Thermal energy measured in cal/cm² captures the burn risk, but arc flash events produce several other injury mechanisms whose severity also depends on the factors above.

  • Pressure wave. A high-energy arc flash vaporizes metal conductors almost instantly, creating a rapid expansion of gas that produces a blast wave. Pressure levels near the arc channel can reach hundreds of pounds per square inch. Research on comparable electrical discharges shows that roughly 29 psi is enough to rupture an eardrum, 29 to 72 psi can damage lungs, and around 100 psi is the threshold for serious bodily harm. Workers close to a high-current arc can be thrown across a room.
  • Molten metal.

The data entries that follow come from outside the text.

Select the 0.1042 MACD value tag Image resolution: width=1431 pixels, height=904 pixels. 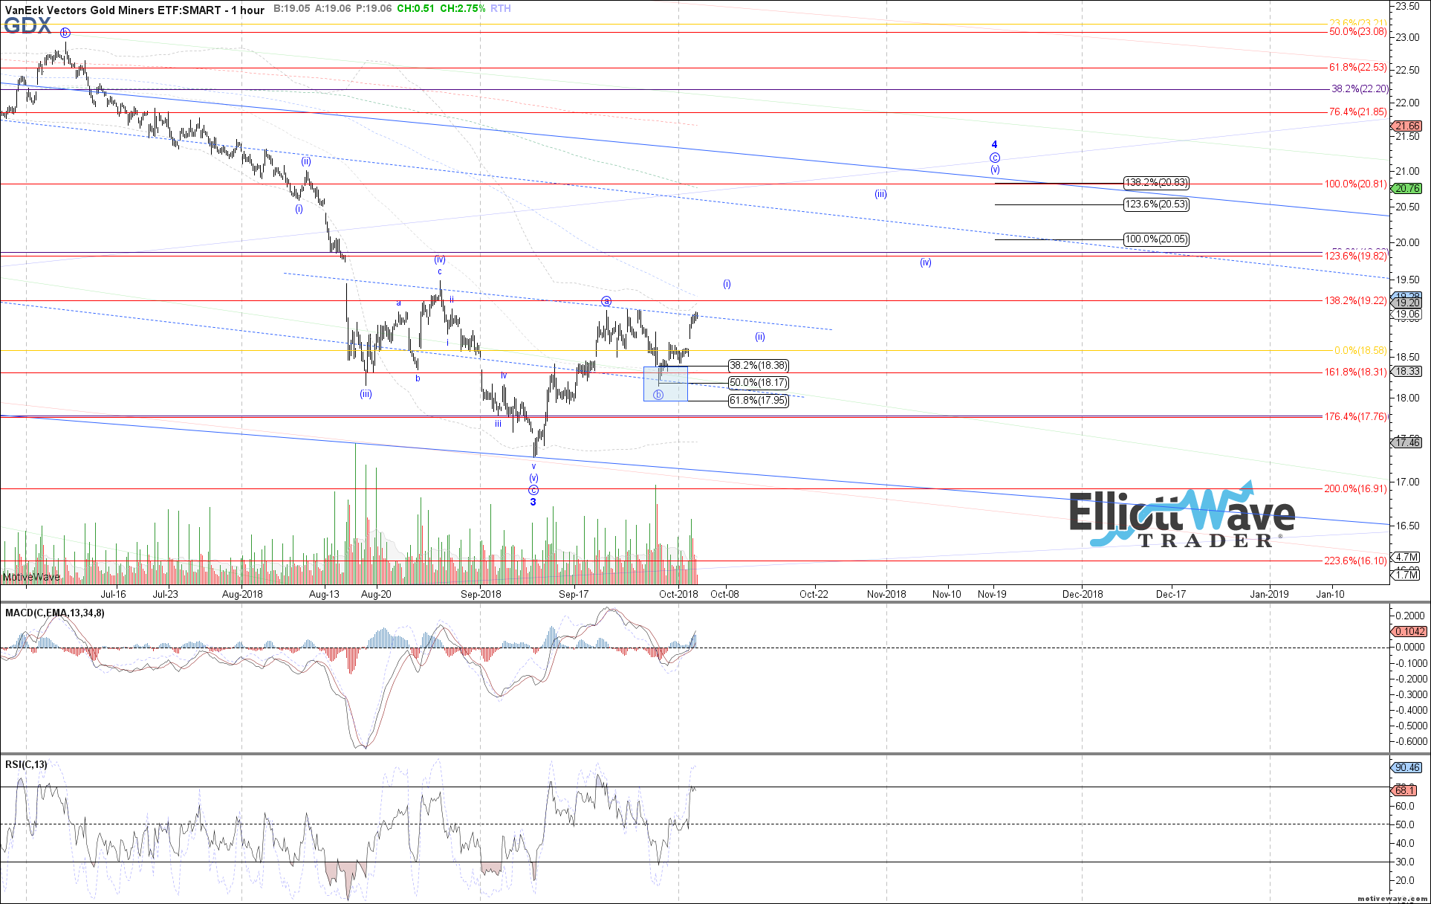[1409, 630]
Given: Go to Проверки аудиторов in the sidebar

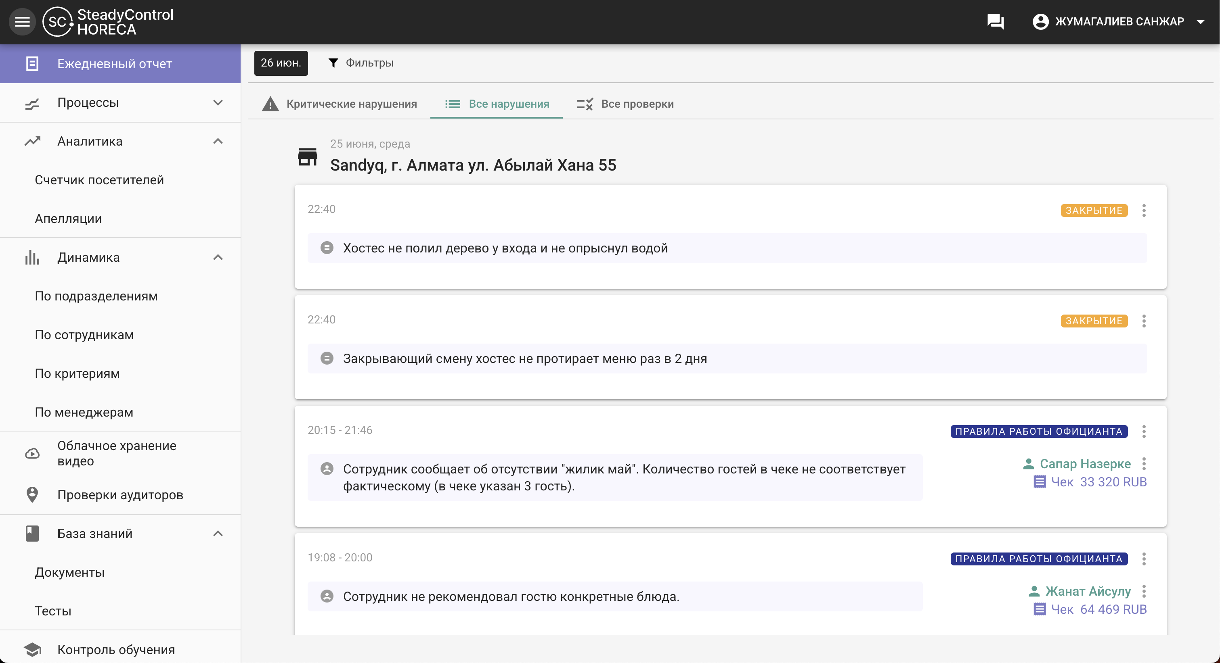Looking at the screenshot, I should click(x=120, y=495).
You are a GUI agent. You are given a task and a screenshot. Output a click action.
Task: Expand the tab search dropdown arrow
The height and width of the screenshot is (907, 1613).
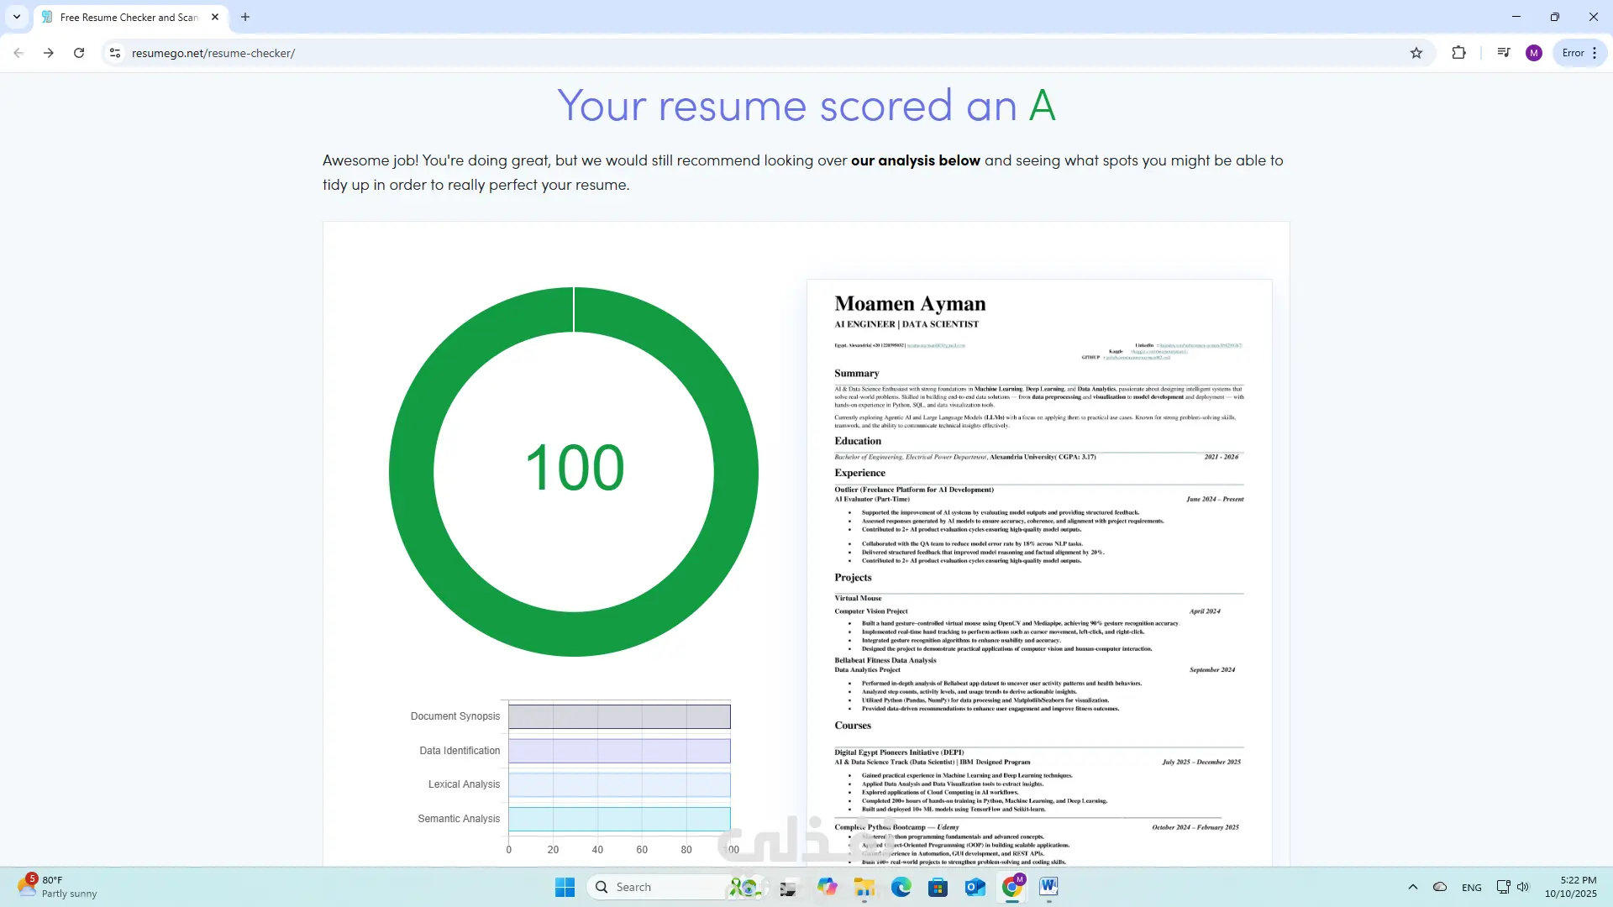point(16,17)
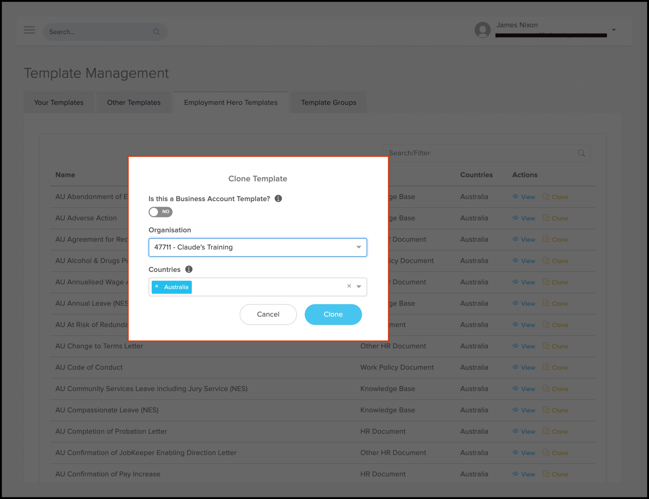
Task: Open the Template Groups tab
Action: (x=329, y=102)
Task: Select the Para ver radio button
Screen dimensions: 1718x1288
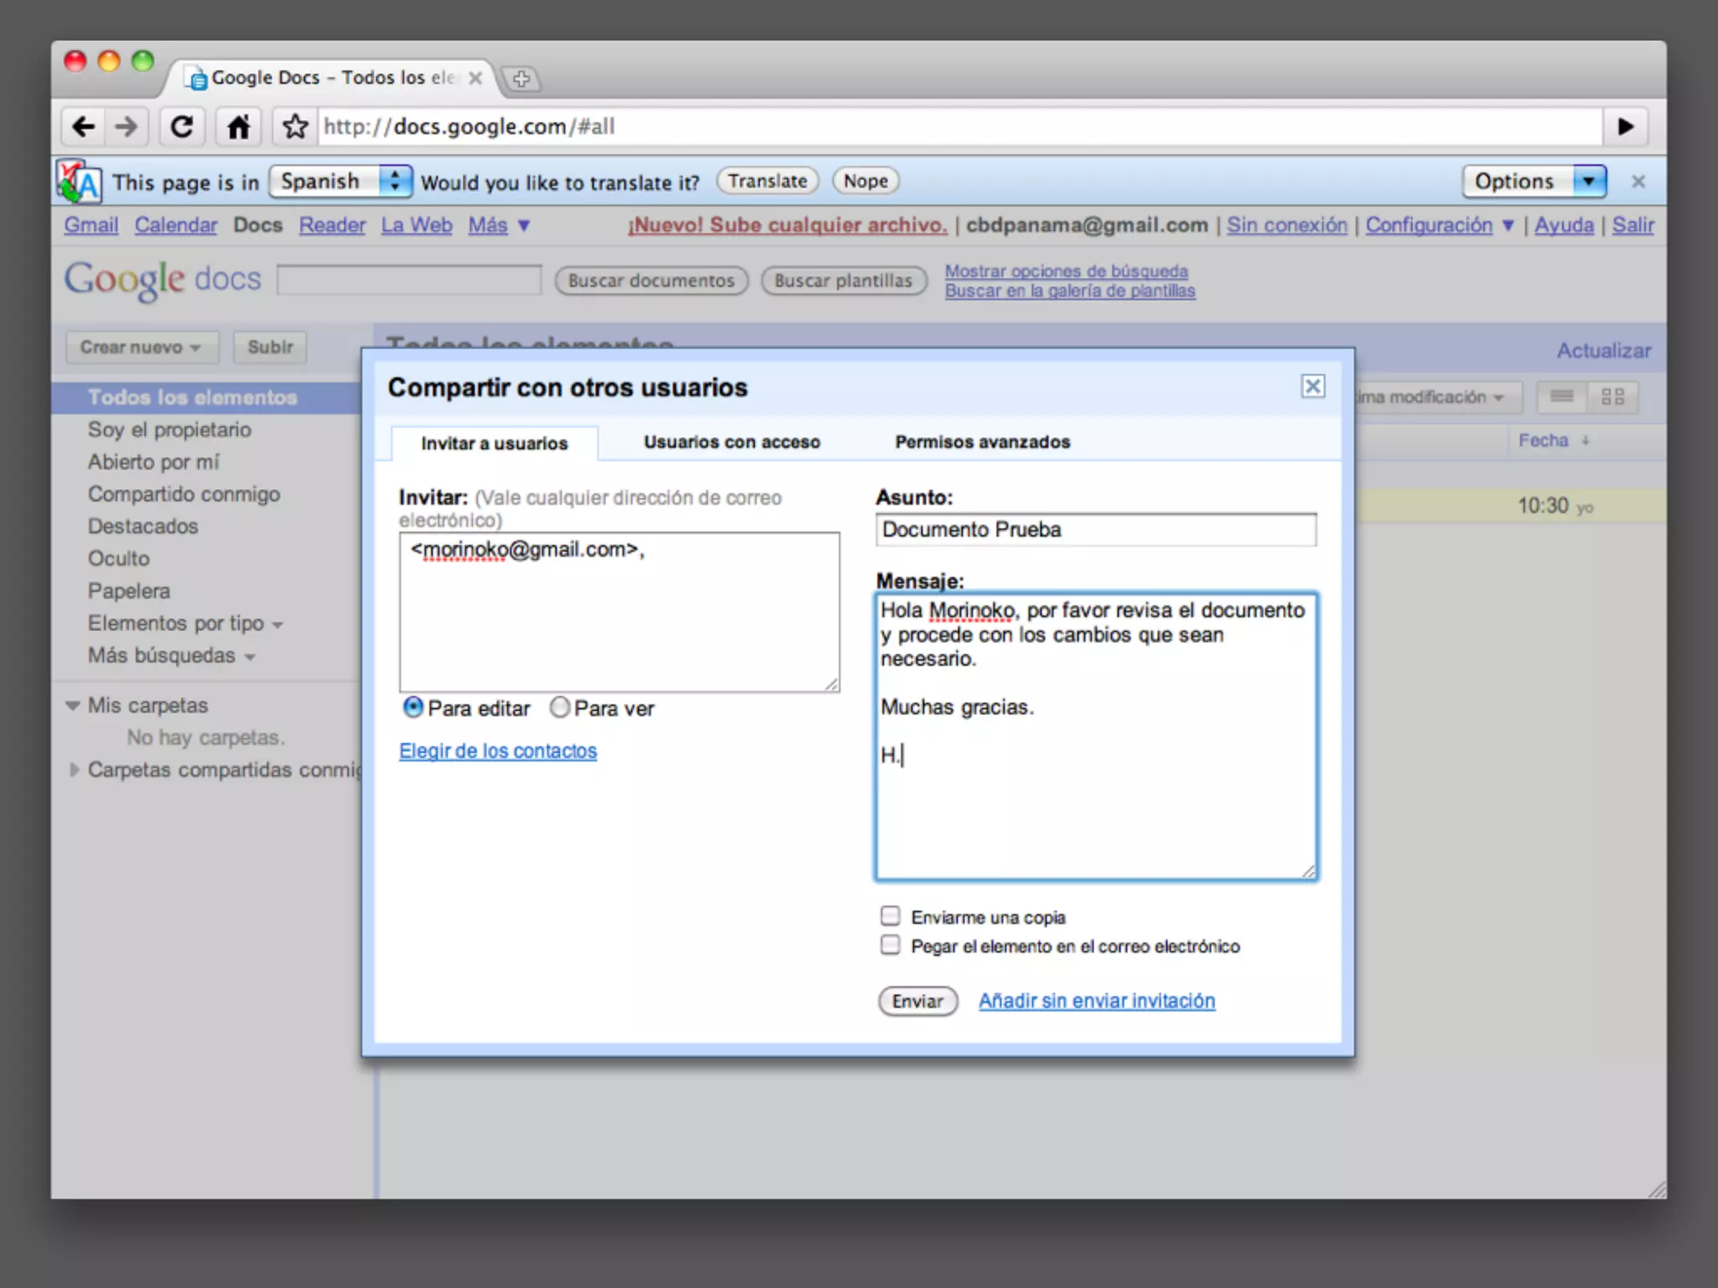Action: 560,708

Arcs can expel droplets of molten copper or aluminum at temperatures exceeding 1,000°C. For context, clothing ignites between 400°C and 800°C. These droplets burn through standard work clothing instantly, causing deep burns even if the overall incident energy level seems moderate.
  • Sound. The explosive expansion of gases during an arc event produces an intense acoustic blast that can cause permanent hearing damage at close range.

All of these secondary hazards scale with the same underlying variables: more current, longer duration, and closer proximity mean a more violent blast, more molten material, and a louder explosion.

How These Variables Set PPE Requirements

The practical consequence of all these factors is a calculated incident energy level at the worker’s position, expressed in cal/cm². That number determines which category of personal protective equipment a worker needs. NFPA 70E defines four PPE categories with minimum arc ratings:

  • Category 1: 4 cal/cm²
  • Category 2: 8 cal/cm²
  • Category 3: 25 cal/cm²
  • Category 4: 40 cal/cm²

Category 1 typically means a single layer of arc-rated clothing. Category 4 requires a full flash suit with hood, face shield, and multi-layer protection. Above 40 cal/cm², the standard position is that the work should not be performed while the equipment is energized.

The gap between categories is worth noting. Moving from Category 2 to Category 3 represents a tripling of incident energy, often caused by something as specific as a slower breaker upstream or a smaller enclosure. A single variable change in the system, like replacing a current-limiting fuse with a standard breaker that clears more slowly, can push a task from a cotton shirt into a full flash suit.

Why Accurate Calculations Matter

Because so many variables interact, small errors in the inputs compound quickly. An arc flash study that uses the wrong bolted fault current, assumes a faster clearing time than the breaker actually delivers, or doesn’t account for the enclosure type can underestimate the hazard by an entire PPE category or more. OSHA specifically flags equipment maintenance as a source of miscalculation: if a breaker hasn’t been tested and serviced, its actual clearing time may be significantly longer than its rated time, meaning the real incident energy exceeds what’s on the label.

The severity of an arc flash injury ultimately comes down to physics. More current, more time, less distance, and a confined space all push the energy higher. Reducing any one of those factors, whether through faster protection, working at greater distance, or de-energizing the equipment entirely, directly reduces the potential for serious injury.